Da "Umanità Nova" n.28 del 19 settembre 1999
Daghestan
La dissoluzione dell'impero sovietico
Fa un po' effetto, come se a poco a poco gli stati federati agli USA
chiedessero la secessione e lottassero per essa (è lo scenario
raffigurato nel bel film di Joe Dante, La seconda guerra civile americana).
Il Daghestan è una provincia russa affacciata sul mar Caspio; è
abitata prevalentemente da una serie di tribù di fede islamista,
indipendenti l'una dall'altra ma non conflittuali tra di loro (caso raro); che
si trovano dentro l'impero prima zarista, poi sovietico a prezzo di lunghe
repressioni e deportazioni. Con la dissoluzione dell'URSS nel 1991, il
Daghestan non diventa stato a se stante ma solo provincia della Russia, come la
Cecenia, ed oggi che tutte le élite in cerca di un posto al sole della
globalizzazione lottano per l'indipendenza, in qualche caso riuscendoci e
quindi divenendo modello per gli altri (vedi il caso della ex Jugoslavia), non
si capisce perché giusto il Daghestan debba continuare ad avere a che
fare con i russi di cui a stento capiscono la lingua (ma il linguaggio comune
delle armi lo stanno apprendendo bene e rapidamente).
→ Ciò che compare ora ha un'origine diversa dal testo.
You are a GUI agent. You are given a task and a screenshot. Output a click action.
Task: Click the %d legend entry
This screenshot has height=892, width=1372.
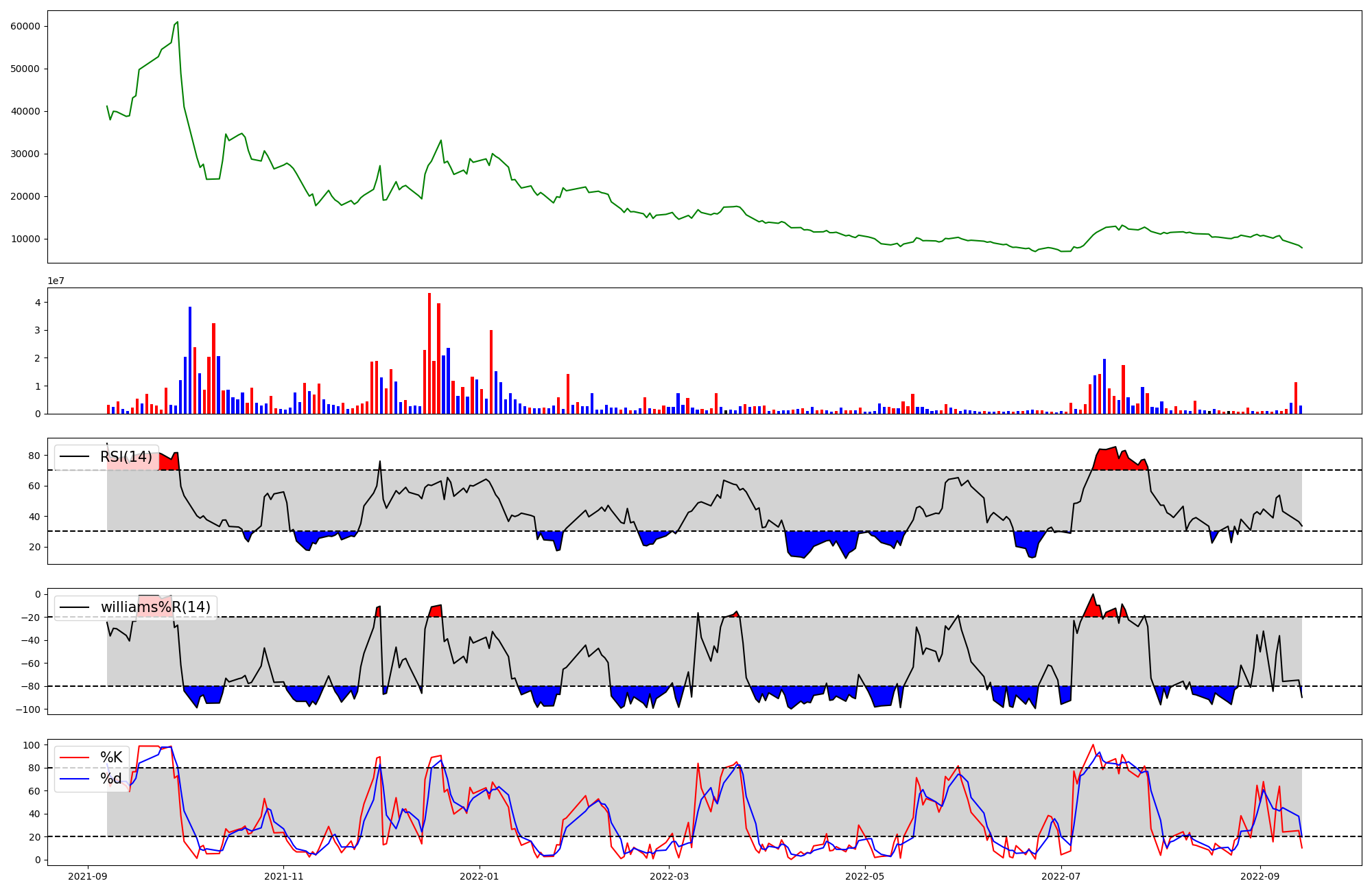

Se i ceceni non sono stati capaci di portare il terrore a Mosca limitandosi a
contrastare al proprio interno l'invitta Armata Rossa, ottenendo così
solo un insoddisfacente e transitorio status di provincia autonoma
semi-indipendente, il Daghestan e le sue truppe ribelli sembrano aver capito la
lezione per poter rischiare di vincere la guerra di secessione. Per poi fare
cosa non è affatto chiaro.
La posta in palio, innanzitutto, è una fetta di privilegi e ricchezze
per una élite guerrigliera. In secondo luogo, dal Caspio dipartono le
condutture di petrolio verso la Russia e gli oleodotti verso il mar Nero,
secondo un percorso tutto interno all'ex URSS, attraverso la Georgia (non a
caso alle prese con una secessione analoga degli Abkhazi) e l'Armenia (con il
problema del Nagorno-Karabah); mentre altre cordate di interessi
politico-eonomici provano ad immaginare di rifornire l'area del Mediterraneo e
quindi l'Europa ricca attraverso l'Iran e la Turchia; scavalcando di un sol
colpo le rivalità infra-russe ed emarginando Mosca; per non parlare di
chi vuol far passare gli oleodotti attraverso l'Afghanistan e il Pakistan
(mussulmani sunniti come i sauditi) e poi via mare dappertutto, evitando il
pedaggio da pagare a turchi, curdi delle varie anime e a iraniani (musulmani
sciiti).
Sulle vie del petrolio si ridisegnano gli interessi politici di grande potenza
della Russia, bersagliata a sua volta anche dalla instabilità politica
alla vigilia della lunga rincorsa elettorale per le scadenze politiche e
presidenziali, e dagli scandali finanziari che coinvolgono non solo il clan di
Eltsin, ma tutti con tutti, con la benevolente complicità di USA e Fondo
Monetario Internazionale. Le varie mafie locali e planetarie vengono
periodicamente in attrito reciproco; invece di regolare i conti a colpi di
kalashnikov (la cui patria è appunto la Russia), a certi livelli
preferiscono usare i dossier e le spiate di servizi (segreti e
giornalistici).
Nulla di nuovo e di impressionante. Lo scandalo finanziario, si badi bene, non
alimenta affatto una crociata moralistica e puritana, né farà
gridare al successo dell'export italiano di Mani Pulite (ammesso che quella doc
nostrana sia a sua volta immacolata da ogni interesse di parte), bensì
la prosecuzione della guerra intestina con diversi mezzi a disposizione. Basta
evitare di credere che vinceranno i più onesti; al limite, i corrotti
più potenti faranno il vuoto eliminando i corrotti un tempo in sella al
potere. Ma non è facile suddividere i corrotti in classi
contrapposte...
Certo la dissoluzione di un Impero bene ordinato desta qualche preoccupazione
complementare per via delle testate nucleari depositate e inutilizzate (ma:
inutilizzabili?), per i cervelli in fuga che potrebbero vendere
irresponsabilmente i segreti di cui sono depositari (anche militari).
Però questa è una teoria su cui è opportuno non fare
troppa luce nelle decine di pagine dei dossier dedicati alla Russia oggi.